Terlebih, tidak ada sponsor dari pihak mana pun untuk kembali menerbitkan Obor Rakyat. Dengan begitiu, pemberitaan dipastikan akan tetap terjaga independensinya. "Sebagai media, kami tidak akan ke kanan maupun ke kiri. Kami berada di tengah-tengah," tegasnya.
Menurutnya, produk tabloid Obor Rakyat saat Pilpres 2014 lalu hingga membuat dipidanakan adalah hal yang biasa. mSebab, adalah hak narasumber memperkarakan pihak media jika merasa ada produk yang tidak tepat.
Dia menegaskan, dirinya mendekam di penjara bukan berarti dunia jurnalistik yang digelutinya harus selesai. "Saya sama seperti teman-teman yang lain, jadi petani, saya tidak punya lahan. Apa yang saya bisa ya layaknya seorang wartawan.
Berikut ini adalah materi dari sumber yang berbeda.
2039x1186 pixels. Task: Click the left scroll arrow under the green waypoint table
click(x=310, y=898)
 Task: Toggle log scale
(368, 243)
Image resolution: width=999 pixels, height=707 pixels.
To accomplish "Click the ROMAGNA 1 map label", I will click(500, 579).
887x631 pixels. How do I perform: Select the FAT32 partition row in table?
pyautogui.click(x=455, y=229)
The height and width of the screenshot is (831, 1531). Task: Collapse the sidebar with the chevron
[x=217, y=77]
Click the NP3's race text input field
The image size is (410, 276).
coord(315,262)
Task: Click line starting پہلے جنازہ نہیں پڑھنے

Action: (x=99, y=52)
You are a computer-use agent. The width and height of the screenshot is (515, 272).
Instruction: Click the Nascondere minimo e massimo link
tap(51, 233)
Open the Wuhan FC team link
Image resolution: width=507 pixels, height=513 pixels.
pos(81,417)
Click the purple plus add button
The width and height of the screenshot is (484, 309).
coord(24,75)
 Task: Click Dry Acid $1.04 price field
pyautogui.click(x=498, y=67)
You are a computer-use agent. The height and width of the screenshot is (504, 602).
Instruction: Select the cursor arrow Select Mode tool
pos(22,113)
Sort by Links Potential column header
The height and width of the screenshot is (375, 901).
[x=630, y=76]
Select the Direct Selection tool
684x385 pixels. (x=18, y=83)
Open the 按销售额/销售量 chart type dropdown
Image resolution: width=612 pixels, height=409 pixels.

Membuat berita dan menginformasikan kepada masyarakat," paparnya.
Dua pimpinan Obor Rakyat, Darmawan Sepriyosa dan Setyardi Budiono, yang terjerat kasus karena pemberitaan di tabloid Obor Rakyat pada Pilpres 2014, divonis 8 bulan penjara oleh Pengadilan Negeri Jakarta Pusat pada November 2016.
Keduanya terbukti melakukan pidana penistaan dengan tulisan terhadap Presiden Joko Widodo pada Pilpres 2014. Keduanya mengajukan banding ke Pengadilan Tinggi DKI Jakarta.
Namun, justru Pengadilan Tinggi memperberat hukuman keduanya menjadi setahun penjara. Selanjutnya, pengajuan kasasi keduanya ditolak oleh MA.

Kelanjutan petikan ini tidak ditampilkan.